▸ Record set:
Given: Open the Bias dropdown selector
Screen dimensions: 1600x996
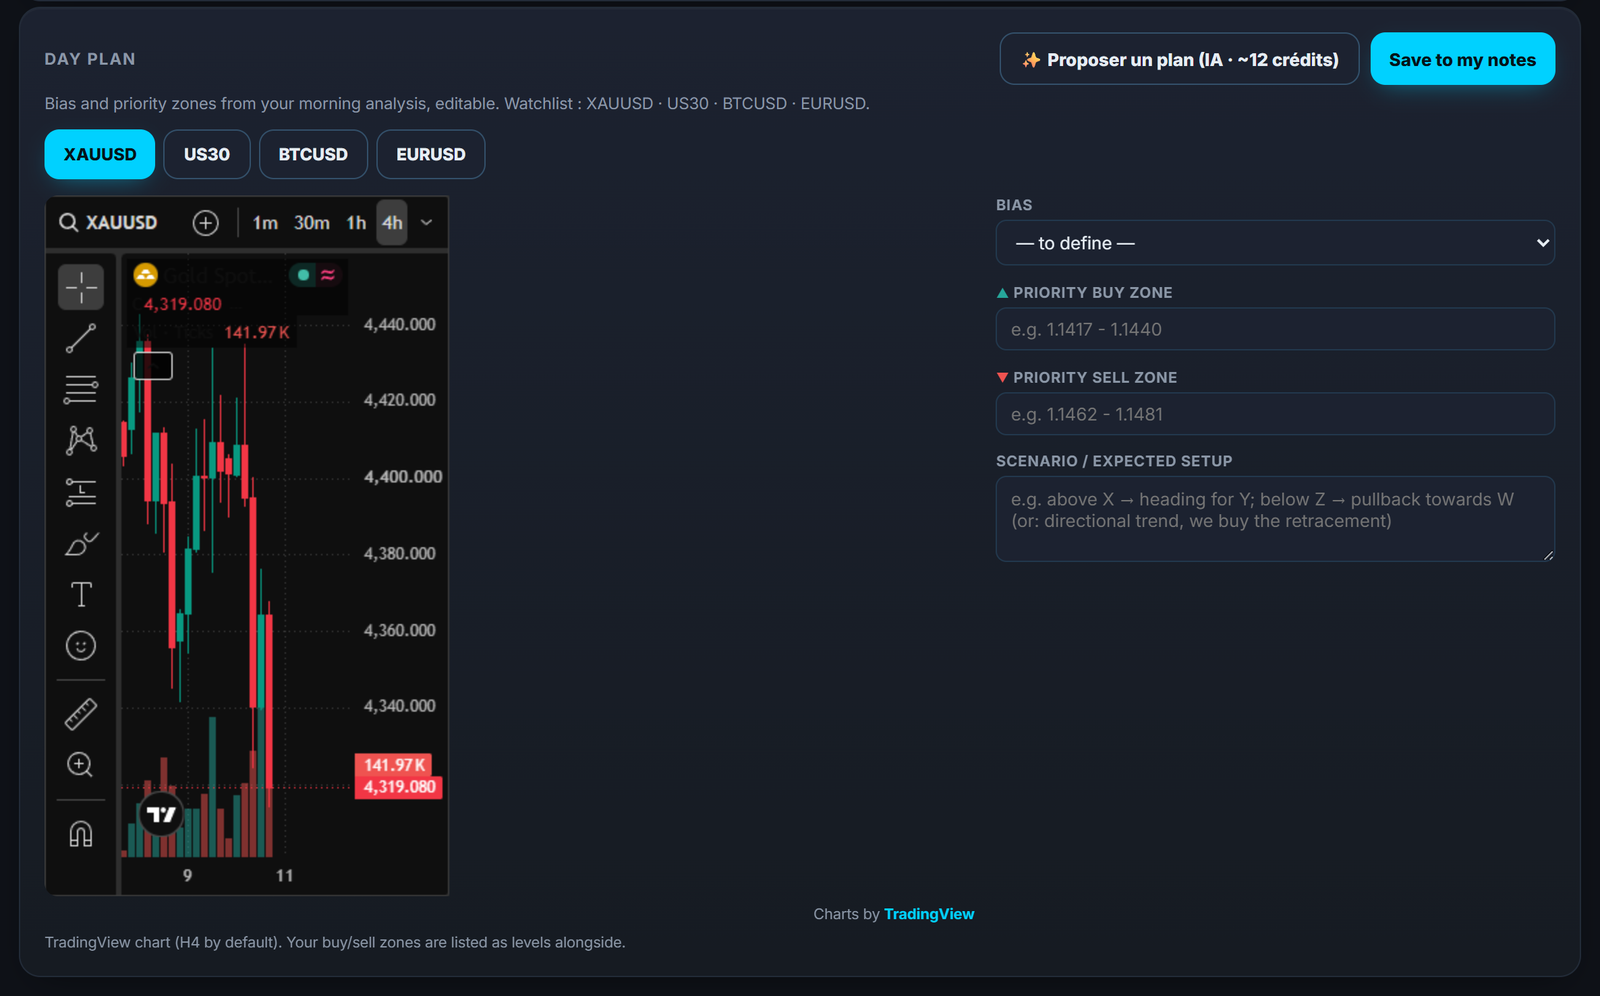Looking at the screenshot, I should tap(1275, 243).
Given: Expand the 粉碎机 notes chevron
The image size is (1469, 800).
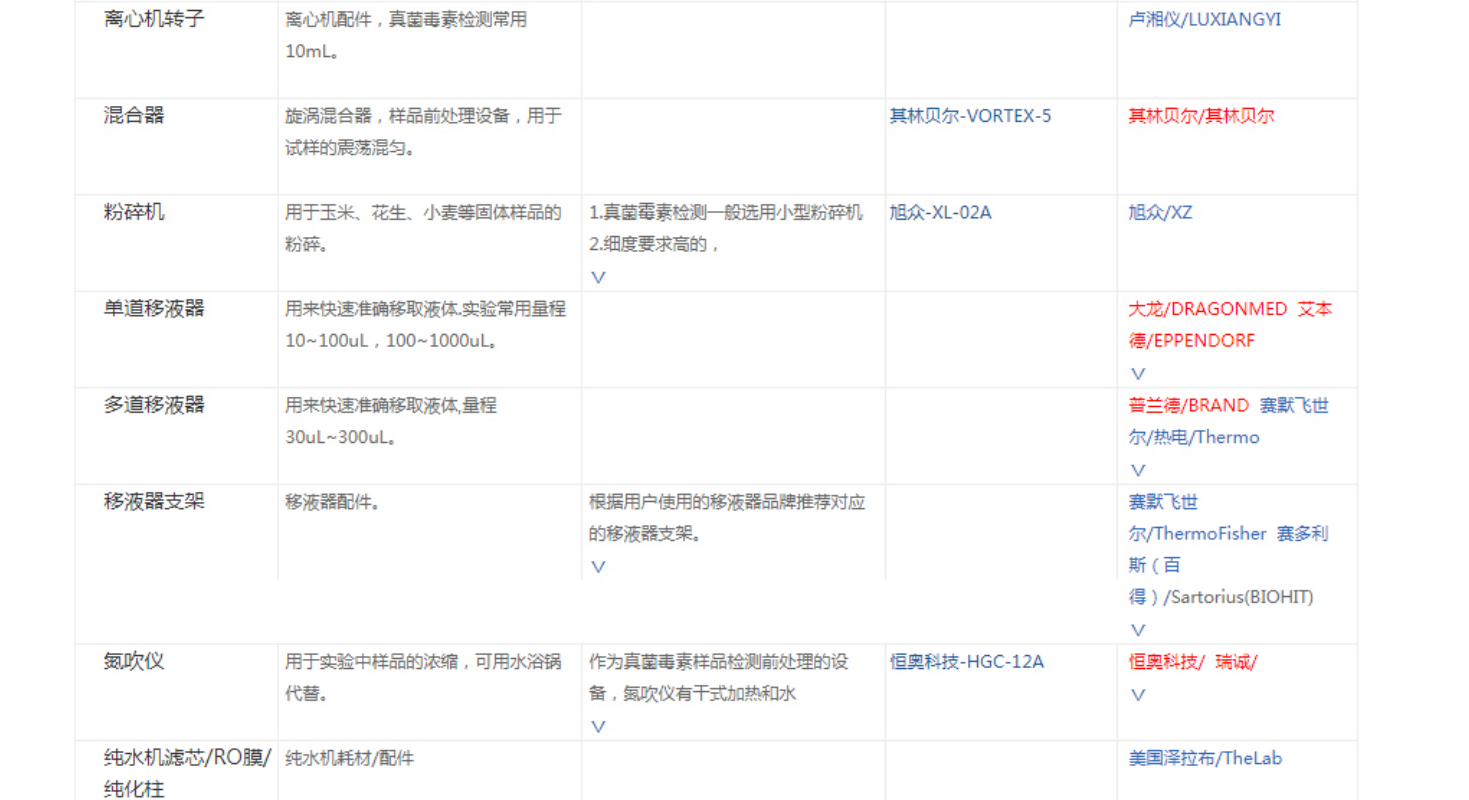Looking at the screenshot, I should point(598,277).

▸ Task statement:
Everything from the line containing "Screen dimensions: 1600x996" to the last line of the listing above must be reproduced exactly, with no pictures included.

▸ Answer to the problem:
Screen dimensions: 1600x996
Looking at the screenshot, I should tap(1275, 243).
Given: Expand the 粉碎机 notes chevron
The image size is (1469, 800).
Looking at the screenshot, I should point(598,277).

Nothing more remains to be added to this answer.